Formally, we studied the problem of goal-directed exploration for visual navigation in novel environments. A robot is tasked with navigating to a goal location G, specified by an image o_G taken at G. Our method uses an offline dataset of trajectories, over 40 hours of interactions in the real-world, to learn navigational affordances and builds a compressed representation of perceptual inputs. We deploy our method on a mobile robotic system in industrial and recreational outdoor areas around the city of Berkeley. RECON can discover a new goal in a previously unexplored environment in under 10 minutes, and in the process build a “mental map” of that environment that allows it to then reach goals again in just 20 seconds. Additionally, we make this real-world offline dataset publicly available for use in future research.

Rapid Exploration Controllers for Outcome-driven Navigation

RECON, or Rapid Exploration Controllers for Outcome-driven Navigation, explores new environments by “imagining” potential goal images and attempting to reach them. This exploration allows RECON to incrementally gather information about the new environment.

Our method consists of two components that enable it to explore new environments. The first component is a learned representation of goals. This representation ignores task-irrelevant distractors, allowing the agent to quickly adapt to novel settings. The second component is a topological graph. Our method learns both components using datasets or real-world robot interactions gathered in prior work. Leveraging such large datasets allows our method to generalize to new environments and scale beyond the original dataset.

Learning to Represent Goals

A useful strategy to learn complex goal-reaching behavior in an unsupervised manner is for an agent to set its own goals, based on its capabilities, and attempt to reach them.
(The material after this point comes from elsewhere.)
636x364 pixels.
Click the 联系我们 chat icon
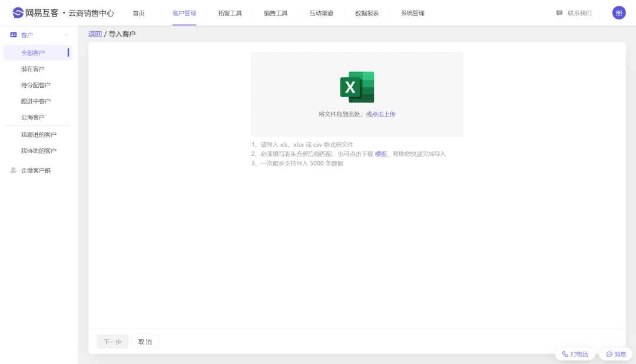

In fact, humans are very proficient at setting abstract goals for themselves in an effort to learn diverse skills. Recent progress in reinforcement learning and robotics has also shown that teaching agents to set its own goals by “imagining” them can result in learning of impressive unsupervised goal-reaching skills. To be able to “imagine”, or sample, such goals, we need to build a prior distribution over the goals seen during training.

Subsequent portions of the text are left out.